• PROBLEM: The data should be duplicated exactly, with every word kept as it is.

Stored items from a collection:
..............................
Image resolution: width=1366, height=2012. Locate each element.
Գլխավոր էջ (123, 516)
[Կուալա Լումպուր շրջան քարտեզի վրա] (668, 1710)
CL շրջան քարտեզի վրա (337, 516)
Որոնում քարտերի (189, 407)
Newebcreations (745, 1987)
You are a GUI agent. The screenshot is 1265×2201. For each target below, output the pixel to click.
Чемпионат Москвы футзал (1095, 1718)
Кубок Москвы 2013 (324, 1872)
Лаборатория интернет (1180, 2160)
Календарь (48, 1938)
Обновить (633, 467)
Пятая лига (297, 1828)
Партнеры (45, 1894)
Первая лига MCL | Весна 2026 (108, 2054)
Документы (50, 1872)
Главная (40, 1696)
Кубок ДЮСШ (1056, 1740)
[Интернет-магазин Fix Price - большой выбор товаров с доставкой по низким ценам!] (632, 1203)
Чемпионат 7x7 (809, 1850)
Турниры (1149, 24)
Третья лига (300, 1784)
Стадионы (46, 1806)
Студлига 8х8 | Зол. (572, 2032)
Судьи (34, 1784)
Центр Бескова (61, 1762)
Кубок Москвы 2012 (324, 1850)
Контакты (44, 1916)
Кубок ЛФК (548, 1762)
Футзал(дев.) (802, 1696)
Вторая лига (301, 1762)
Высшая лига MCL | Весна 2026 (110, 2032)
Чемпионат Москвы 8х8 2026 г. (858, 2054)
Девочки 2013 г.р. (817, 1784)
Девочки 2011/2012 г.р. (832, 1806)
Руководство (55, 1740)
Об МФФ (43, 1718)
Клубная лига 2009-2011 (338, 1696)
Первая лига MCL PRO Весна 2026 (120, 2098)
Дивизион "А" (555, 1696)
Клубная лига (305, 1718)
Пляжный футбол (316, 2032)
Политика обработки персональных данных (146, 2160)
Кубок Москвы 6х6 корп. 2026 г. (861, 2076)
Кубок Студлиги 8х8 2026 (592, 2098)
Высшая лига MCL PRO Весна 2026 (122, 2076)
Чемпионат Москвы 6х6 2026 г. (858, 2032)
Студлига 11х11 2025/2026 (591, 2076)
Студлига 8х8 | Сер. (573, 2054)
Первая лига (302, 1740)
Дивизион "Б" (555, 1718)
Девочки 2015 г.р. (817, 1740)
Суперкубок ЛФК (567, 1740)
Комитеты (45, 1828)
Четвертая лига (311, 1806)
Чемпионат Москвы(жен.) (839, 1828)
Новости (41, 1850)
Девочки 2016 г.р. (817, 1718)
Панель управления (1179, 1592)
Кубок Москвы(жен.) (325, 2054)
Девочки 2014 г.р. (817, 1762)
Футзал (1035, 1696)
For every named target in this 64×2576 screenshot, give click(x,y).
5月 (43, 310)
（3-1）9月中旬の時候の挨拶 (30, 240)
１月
..............................
• RESULT:
Image resolution: width=1366, height=2012. Locate each element.
Գլխավոր էջ (123, 516)
[Կուալա Լումպուր շրջան քարտեզի վրա] (668, 1710)
CL շրջան քարտեզի վրա (337, 516)
Որոնում քարտերի (189, 407)
Newebcreations (745, 1987)
You are a GUI agent. The screenshot is 1265×2201. For each target below, output the pixel to click.
Чемпионат Москвы футзал (1095, 1718)
Кубок Москвы 2013 (324, 1872)
Лаборатория интернет (1180, 2160)
Календарь (48, 1938)
Обновить (633, 467)
Пятая лига (297, 1828)
Партнеры (45, 1894)
Первая лига MCL | Весна 2026 (108, 2054)
Документы (50, 1872)
Главная (40, 1696)
Кубок ДЮСШ (1056, 1740)
[Интернет-магазин Fix Price - большой выбор товаров с доставкой по низким ценам!] (632, 1203)
Чемпионат 7x7 (809, 1850)
Турниры (1149, 24)
Третья лига (300, 1784)
Стадионы (46, 1806)
Студлига 8х8 | Зол. (572, 2032)
Судьи (34, 1784)
Центр Бескова (61, 1762)
Кубок Москвы 2012 (324, 1850)
Контакты (44, 1916)
Кубок ЛФК (548, 1762)
Футзал(дев.) (802, 1696)
Вторая лига (301, 1762)
Высшая лига MCL | Весна 2026 (110, 2032)
Чемпионат Москвы 8х8 2026 г. (858, 2054)
Девочки 2013 г.р. (817, 1784)
Девочки 2011/2012 г.р. (832, 1806)
Руководство (55, 1740)
Об МФФ (43, 1718)
Клубная лига 2009-2011 (338, 1696)
Первая лига MCL PRO Весна 2026 (120, 2098)
Дивизион "А" (555, 1696)
Клубная лига (305, 1718)
Пляжный футбол (316, 2032)
Политика обработки персональных данных (146, 2160)
Кубок Москвы 6х6 корп. 2026 г. (861, 2076)
Кубок Студлиги 8х8 2026 (592, 2098)
Высшая лига MCL PRO Весна 2026 (122, 2076)
Чемпионат Москвы 6х6 2026 г. (858, 2032)
Студлига 11х11 2025/2026 (591, 2076)
Студлига 8х8 | Сер. (573, 2054)
Первая лига (302, 1740)
Дивизион "Б" (555, 1718)
Девочки 2015 г.р. (817, 1740)
Суперкубок ЛФК (567, 1740)
Комитеты (45, 1828)
Четвертая лига (311, 1806)
Чемпионат Москвы(жен.) (839, 1828)
Новости (41, 1850)
Девочки 2016 г.р. (817, 1718)
Панель управления (1179, 1592)
Кубок Москвы(жен.) (325, 2054)
Девочки 2014 г.р. (817, 1762)
Футзал (1035, 1696)
For every named target in this 64×2576 screenshot, give click(x,y).
5月 (43, 310)
（3-1）9月中旬の時候の挨拶 (30, 240)
１月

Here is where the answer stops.